Direction: Could you edit the lottery-picks post, giving everything from "It's interesting to see" down to "of the time." again, with "odds" replaced by "chances"?

Given passage:
________________________
It's interesting to see someone applying it as a filter to the digits.  I havent really had time to do much testing lately, I'll try to post some more info this coming week.

Normally, thier should be three or four digits in each position that meet the criteria.  This would gove you anywhere from 27 to 48 straights to play most the time.  The odds of a "BL digit" hitting in all three positions at the same time to produce a win is going to be somewhere between 27/1000 (1 in 37 reduced odds) to 48/1000 (1 in 21 reduced odds) most of the time.

Of course if you look at the benford group of straights (there is usually around 320 to 340 at any given time) and you can correctly guess the root sum, that should also cut the pick down to around 37... (330÷9) straights.  Almost every way of looking at it is going to give you between 27 and 48 numbers to play...I havent found a way to reduce the picks below 27 yet.
________________________
Data lines:
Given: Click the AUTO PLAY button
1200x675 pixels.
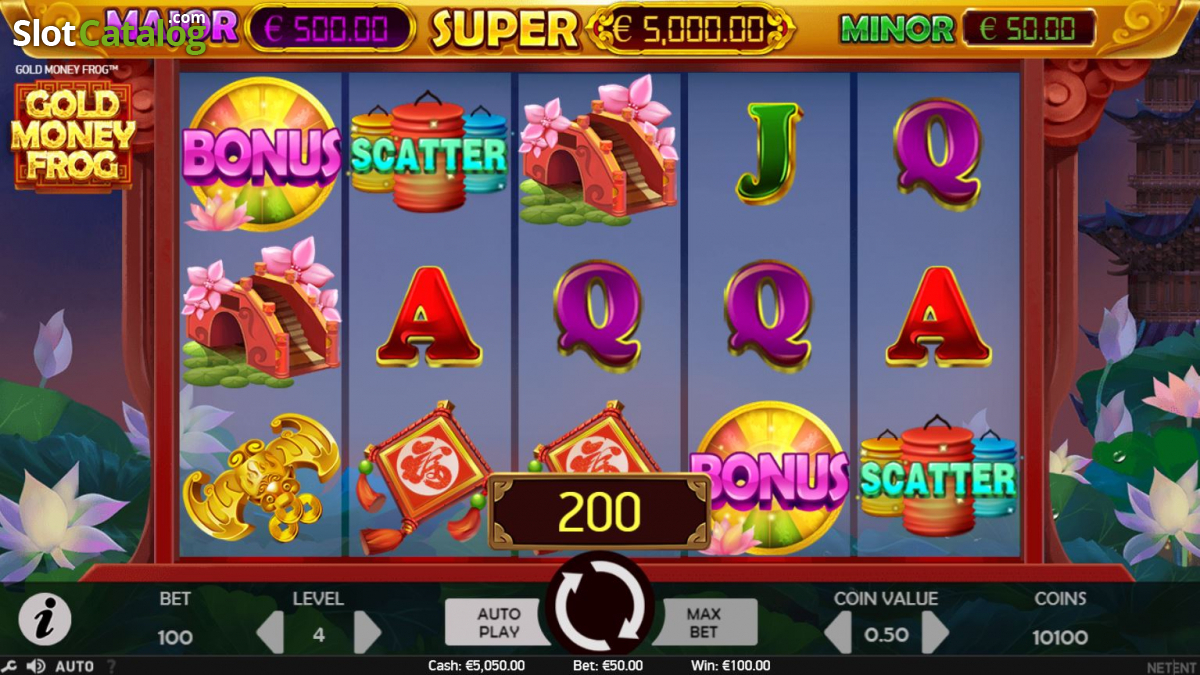Looking at the screenshot, I should click(x=497, y=622).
________________________
Written solution:
It's interesting to see someone applying it as a filter to the digits.  I havent really had time to do much testing lately, I'll try to post some more info this coming week.

Normally, thier should be three or four digits in each position that meet the criteria.  This would gove you anywhere from 27 to 48 straights to play most the time.  The chances of a "BL digit" hitting in all three positions at the same time to produce a win is going to be somewhere between 27/1000 (1 in 37 reduced chances) to 48/1000 (1 in 21 reduced chances) most of the time.